Given information:
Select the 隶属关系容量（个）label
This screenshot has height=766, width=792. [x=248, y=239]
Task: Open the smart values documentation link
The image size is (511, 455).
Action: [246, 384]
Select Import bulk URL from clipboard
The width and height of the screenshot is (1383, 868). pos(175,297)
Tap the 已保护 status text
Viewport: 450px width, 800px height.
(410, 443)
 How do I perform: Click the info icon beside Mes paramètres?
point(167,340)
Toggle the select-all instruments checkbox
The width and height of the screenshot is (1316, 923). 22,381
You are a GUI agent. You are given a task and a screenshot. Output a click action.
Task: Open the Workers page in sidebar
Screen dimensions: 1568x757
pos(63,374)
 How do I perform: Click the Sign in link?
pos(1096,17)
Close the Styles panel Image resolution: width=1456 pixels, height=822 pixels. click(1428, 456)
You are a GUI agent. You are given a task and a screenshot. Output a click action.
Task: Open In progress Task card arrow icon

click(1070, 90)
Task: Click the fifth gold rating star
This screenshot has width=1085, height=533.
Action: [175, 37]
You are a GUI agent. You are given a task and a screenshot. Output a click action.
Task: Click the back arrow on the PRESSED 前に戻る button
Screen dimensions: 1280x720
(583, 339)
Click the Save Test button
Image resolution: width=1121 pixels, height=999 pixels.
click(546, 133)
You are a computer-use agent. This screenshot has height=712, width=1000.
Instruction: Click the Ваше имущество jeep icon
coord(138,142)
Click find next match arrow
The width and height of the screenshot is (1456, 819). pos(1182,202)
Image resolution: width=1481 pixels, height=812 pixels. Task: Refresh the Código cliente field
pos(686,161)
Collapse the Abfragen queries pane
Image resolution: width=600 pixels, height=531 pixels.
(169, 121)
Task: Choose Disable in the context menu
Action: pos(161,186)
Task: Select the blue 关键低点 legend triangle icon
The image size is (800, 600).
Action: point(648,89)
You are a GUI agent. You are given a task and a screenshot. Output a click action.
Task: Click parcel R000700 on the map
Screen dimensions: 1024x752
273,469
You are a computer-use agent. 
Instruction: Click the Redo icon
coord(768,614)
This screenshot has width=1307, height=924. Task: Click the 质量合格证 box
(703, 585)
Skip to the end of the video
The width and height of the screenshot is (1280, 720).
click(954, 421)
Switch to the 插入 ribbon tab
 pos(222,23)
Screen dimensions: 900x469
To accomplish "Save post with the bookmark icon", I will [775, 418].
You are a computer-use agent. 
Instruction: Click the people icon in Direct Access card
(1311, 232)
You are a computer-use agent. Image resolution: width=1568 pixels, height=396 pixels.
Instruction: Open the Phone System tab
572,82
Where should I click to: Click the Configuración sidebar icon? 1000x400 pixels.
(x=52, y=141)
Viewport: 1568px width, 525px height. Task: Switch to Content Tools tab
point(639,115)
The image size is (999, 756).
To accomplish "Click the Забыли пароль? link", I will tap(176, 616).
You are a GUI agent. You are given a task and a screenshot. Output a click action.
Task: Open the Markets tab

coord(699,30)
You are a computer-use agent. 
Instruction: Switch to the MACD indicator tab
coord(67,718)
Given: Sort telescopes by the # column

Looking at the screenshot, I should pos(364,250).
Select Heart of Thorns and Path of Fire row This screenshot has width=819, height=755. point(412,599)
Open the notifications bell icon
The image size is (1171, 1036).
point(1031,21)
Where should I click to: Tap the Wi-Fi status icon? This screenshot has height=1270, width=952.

Stated exercise: Rewrite everything from the line containing "Open the notifications bell icon" down to the end of the data, requests included, and add 144 to each click coordinate in the answers.

Worked answer:
Open the notifications bell icon
The image size is (1171, 1036).
point(1175,165)
Where should I click to: Tap the Wi-Fi status icon? This screenshot has height=1270, width=952.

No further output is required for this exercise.